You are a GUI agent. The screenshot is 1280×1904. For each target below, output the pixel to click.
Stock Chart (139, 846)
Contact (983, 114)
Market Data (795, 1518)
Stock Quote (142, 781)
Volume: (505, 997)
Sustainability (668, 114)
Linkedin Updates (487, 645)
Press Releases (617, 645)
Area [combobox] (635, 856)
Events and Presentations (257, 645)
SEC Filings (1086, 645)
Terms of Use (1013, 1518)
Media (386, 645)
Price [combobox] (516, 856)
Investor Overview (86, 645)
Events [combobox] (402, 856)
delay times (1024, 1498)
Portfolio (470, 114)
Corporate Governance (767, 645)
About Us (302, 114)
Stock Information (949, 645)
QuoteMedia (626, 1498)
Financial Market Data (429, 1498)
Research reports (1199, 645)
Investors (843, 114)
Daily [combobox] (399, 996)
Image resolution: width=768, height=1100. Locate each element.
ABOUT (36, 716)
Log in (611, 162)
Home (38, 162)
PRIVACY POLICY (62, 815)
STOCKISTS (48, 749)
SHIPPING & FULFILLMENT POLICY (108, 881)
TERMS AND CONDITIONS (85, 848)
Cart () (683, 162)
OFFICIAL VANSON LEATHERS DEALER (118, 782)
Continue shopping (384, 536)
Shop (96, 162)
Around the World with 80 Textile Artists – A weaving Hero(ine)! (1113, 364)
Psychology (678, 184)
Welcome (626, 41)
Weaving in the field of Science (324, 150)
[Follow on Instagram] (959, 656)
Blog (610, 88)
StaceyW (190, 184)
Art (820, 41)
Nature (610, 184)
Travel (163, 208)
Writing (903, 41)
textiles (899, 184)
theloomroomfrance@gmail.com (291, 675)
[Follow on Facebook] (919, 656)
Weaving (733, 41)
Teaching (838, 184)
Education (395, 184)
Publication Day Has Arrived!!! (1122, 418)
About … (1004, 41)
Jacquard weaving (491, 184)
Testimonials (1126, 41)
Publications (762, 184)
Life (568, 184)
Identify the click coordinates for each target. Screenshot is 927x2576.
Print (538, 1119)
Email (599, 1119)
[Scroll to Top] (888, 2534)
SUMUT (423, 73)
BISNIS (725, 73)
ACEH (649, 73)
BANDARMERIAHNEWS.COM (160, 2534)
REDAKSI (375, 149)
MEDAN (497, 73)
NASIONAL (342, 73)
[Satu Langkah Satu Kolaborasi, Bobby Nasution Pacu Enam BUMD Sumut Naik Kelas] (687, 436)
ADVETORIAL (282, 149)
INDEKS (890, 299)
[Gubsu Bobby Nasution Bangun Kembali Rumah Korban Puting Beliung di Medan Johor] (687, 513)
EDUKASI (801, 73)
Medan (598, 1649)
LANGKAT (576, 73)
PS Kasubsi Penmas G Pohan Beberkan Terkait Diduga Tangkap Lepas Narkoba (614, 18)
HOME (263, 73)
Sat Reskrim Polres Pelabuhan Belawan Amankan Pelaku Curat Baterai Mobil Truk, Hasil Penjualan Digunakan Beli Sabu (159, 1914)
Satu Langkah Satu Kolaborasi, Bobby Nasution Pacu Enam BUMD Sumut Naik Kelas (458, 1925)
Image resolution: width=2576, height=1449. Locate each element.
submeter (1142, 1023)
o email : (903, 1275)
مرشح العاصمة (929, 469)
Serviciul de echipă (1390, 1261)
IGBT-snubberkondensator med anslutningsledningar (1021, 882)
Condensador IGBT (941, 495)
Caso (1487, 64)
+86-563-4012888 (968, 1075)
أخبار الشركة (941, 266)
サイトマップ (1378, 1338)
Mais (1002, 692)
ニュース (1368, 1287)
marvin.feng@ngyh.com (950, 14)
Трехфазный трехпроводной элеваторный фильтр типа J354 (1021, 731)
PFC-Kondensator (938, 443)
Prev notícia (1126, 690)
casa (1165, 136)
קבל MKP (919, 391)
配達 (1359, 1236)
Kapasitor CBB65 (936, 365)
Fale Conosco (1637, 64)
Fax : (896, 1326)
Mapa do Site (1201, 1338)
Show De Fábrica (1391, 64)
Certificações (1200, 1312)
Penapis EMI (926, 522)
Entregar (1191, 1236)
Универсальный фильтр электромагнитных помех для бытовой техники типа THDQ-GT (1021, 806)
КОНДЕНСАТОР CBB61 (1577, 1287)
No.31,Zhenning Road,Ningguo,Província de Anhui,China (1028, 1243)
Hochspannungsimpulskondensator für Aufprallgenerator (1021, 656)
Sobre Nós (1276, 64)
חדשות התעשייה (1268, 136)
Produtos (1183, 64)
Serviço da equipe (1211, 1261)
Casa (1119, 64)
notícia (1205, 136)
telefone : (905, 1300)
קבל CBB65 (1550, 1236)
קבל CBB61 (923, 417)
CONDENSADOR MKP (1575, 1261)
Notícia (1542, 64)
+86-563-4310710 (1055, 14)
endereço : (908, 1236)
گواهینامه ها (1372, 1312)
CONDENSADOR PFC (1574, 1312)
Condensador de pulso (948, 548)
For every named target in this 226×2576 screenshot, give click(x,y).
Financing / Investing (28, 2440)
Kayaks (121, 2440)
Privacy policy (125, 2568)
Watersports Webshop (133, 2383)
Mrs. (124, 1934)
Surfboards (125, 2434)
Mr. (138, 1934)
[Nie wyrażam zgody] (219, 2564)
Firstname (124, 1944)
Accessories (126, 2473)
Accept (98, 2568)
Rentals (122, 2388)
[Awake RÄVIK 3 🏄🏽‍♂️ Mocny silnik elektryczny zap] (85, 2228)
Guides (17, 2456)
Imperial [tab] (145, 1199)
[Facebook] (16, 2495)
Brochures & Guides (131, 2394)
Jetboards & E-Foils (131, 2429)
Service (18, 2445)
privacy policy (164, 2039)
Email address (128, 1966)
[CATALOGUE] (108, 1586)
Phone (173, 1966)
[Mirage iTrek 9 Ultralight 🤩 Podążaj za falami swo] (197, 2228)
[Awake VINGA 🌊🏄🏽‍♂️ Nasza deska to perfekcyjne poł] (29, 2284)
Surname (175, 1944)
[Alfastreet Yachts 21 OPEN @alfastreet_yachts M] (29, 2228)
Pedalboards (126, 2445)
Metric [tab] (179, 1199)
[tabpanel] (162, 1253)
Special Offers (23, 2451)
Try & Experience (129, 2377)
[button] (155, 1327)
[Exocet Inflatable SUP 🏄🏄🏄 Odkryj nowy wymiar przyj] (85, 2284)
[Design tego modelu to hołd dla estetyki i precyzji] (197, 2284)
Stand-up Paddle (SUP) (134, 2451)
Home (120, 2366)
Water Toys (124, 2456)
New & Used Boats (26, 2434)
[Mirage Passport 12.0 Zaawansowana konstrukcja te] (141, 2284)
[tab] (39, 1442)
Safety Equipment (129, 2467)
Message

WHAT THIS TASK INVOLVES:
Beginning with the line that holds "privacy policy (164, 2039)" and ending with the last line of the data, copy each line exactly and add nothing.

TASK SOLUTION:
privacy policy (164, 2039)
Email address (128, 1966)
[CATALOGUE] (108, 1586)
Phone (173, 1966)
[Mirage iTrek 9 Ultralight 🤩 Podążaj za falami swo] (197, 2228)
[Awake VINGA 🌊🏄🏽‍♂️ Nasza deska to perfekcyjne poł] (29, 2284)
Surname (175, 1944)
[Alfastreet Yachts 21 OPEN @alfastreet_yachts M] (29, 2228)
Pedalboards (126, 2445)
Metric [tab] (179, 1199)
[tabpanel] (162, 1253)
Special Offers (23, 2451)
Try & Experience (129, 2377)
[button] (155, 1327)
[Exocet Inflatable SUP 🏄🏄🏄 Odkryj nowy wymiar przyj] (85, 2284)
[Design tego modelu to hołd dla estetyki i precyzji] (197, 2284)
Stand-up Paddle (SUP) (134, 2451)
Home (120, 2366)
Water Toys (124, 2456)
New & Used Boats (26, 2434)
[Mirage Passport 12.0 Zaawansowana konstrukcja te] (141, 2284)
[tab] (39, 1442)
Safety Equipment (129, 2467)
Message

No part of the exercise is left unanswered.